I don't really care about someones phony definition of widely available. If it runs on 90% of user's browsers, it's widely available. I'll gladly make a web page that puts this definition online so that you can also reference it in discussions, if you want.


It's 2026, the most useful stuff was implemented over a decade ago. Stop trying to make the web platform do everything when it wasn't designed for that.


It doesn't matter what it was designed for 30 years ago. Computers also weren't designed to be put in your pocket, yet here we are. Things evolve, and browsers that do not keep up will eventually stop being used.


Firefox could (should?) be better in several aspects but it seems excessive to say it is pretty irrelevant.

It has 4.5% market share in Europe, 9% in Germany (statcounter numbers).

It is the browser that got the Google Labs folks to write a Rust jxl decoder for it, and now, thanks in part to that, Chrome is re-adding support for jxl.

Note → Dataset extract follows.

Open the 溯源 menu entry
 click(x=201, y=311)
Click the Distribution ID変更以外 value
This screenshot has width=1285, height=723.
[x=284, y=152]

You can be unhappy with Firefox (I often am myself), and Firefox HAS lost relevance, but can you really say it has become pretty irrelevant?


> First widely available one I saw

Could you try again? I couldn’t replicate this and when I follow your link it says “limited availability”.


Also one of the features that I want -- scrollbar-gutter: stable -- is shown everywhere as being stable for many Safari versions, but when I try it it just didn't work. ¯\_(ツ)_/¯


It takes time. Browser vendors add support for those features now, in the hope that they will become widely available one day.


I have no doubts about that.

What I question here is OpenAI's article: it could be way more generous towards the reader.


Looking at my calculator and thinking the wall has been hit.